6)      Proper constraints: Constraints has a direct impact on placement of cells in a timing path, choice of cells by the tool during physical synthesis and the timing path group optimization. Interface paths need proper constraints to ensure the IO paths are neither over optimized or less optimized.
Path groups: The critical range and the weight set on each of the major timing path (like reg2reg, io_to_io, input_to_reg, reg_to_output) should be done carefully. If the internal timing closure is the priority, then a high weight can be set.
7)      Cell swaps: If there is difficulty in achieving any better optimization, then the cells can be swapped to lvt.

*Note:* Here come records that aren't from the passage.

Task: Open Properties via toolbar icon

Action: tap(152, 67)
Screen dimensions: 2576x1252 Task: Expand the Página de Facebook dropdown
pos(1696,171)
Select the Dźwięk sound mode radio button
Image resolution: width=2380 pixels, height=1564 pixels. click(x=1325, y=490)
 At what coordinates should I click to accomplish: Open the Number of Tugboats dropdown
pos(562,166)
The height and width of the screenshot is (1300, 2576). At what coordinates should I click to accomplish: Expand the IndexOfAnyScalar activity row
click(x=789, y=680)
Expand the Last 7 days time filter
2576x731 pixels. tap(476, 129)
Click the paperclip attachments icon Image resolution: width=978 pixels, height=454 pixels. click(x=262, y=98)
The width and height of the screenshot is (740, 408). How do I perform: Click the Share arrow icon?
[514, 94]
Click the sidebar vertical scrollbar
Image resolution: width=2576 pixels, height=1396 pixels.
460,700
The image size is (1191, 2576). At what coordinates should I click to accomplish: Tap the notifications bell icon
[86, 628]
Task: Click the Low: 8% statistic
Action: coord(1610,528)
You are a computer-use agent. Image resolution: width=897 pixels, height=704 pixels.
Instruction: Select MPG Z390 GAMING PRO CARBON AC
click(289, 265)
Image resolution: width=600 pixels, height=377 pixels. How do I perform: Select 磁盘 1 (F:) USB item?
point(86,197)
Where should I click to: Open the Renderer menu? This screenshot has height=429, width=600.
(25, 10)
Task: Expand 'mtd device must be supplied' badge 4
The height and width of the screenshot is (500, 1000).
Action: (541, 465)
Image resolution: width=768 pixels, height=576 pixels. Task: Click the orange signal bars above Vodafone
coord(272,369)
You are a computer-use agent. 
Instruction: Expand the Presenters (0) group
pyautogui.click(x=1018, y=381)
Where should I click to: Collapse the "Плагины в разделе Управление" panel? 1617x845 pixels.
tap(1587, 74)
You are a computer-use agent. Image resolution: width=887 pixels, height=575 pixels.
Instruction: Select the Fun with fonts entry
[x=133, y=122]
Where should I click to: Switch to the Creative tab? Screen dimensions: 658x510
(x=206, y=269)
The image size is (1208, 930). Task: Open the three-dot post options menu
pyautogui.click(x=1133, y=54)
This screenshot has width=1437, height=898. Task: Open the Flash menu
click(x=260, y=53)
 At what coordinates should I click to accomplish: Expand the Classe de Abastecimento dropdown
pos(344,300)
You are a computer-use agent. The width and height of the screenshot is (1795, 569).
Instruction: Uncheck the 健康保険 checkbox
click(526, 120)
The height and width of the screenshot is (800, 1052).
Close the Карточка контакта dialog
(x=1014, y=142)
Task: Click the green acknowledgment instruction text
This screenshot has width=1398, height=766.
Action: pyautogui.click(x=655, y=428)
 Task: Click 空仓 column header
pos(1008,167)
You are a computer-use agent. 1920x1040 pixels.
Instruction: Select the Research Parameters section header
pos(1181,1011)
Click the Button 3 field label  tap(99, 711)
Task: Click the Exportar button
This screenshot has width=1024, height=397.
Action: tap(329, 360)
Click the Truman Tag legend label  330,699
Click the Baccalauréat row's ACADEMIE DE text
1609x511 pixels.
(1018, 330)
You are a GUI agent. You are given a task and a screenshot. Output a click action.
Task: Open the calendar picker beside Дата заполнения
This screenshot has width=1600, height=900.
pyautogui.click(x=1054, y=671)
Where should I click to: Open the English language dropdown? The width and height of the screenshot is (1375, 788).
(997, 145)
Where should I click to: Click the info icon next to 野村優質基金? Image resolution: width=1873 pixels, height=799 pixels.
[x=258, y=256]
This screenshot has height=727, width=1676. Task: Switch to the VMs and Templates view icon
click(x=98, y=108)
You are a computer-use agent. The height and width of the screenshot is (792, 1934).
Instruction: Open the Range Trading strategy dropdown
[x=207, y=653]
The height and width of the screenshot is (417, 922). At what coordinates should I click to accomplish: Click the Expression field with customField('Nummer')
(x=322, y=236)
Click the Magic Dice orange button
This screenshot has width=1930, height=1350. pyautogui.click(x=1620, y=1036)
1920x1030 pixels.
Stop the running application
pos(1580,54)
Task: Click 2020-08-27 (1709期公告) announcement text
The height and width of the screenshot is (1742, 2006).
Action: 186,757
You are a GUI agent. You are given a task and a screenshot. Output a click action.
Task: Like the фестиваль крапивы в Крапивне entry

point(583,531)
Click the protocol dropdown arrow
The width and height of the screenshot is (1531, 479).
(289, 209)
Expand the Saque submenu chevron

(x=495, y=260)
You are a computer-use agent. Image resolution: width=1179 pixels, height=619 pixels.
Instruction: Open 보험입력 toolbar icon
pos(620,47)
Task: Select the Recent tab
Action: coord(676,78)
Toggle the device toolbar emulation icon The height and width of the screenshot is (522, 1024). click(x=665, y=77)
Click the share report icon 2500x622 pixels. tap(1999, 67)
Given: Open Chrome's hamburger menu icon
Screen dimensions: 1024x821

With this the channel in the gates will be formed sooner and hence they switch faster, improving the delays.
8)      Addition of latches: Addition of negative level latches at before launch flop in a failing reg2reg path (both flops posedge) or positive level latch (in case of both flops being negedge) allows us to borrow half cycle and meeting setup.
What is also followed at some places is the swap of the flop failing setup with a positive/negative level sensitive latch to borrow time. But care should be taken so that data is not missed/X is propagated.

Clock skewing:
Positive skew relaxes setup so if there is enough slack on the launch clock path, then the capture clock path can be delayed, relaxing setup. This is normally followed after the CTS is optimized and one round of hold fixes is done.

AOCV derates:
The derates applied should be PVT corner specific and should be done with care.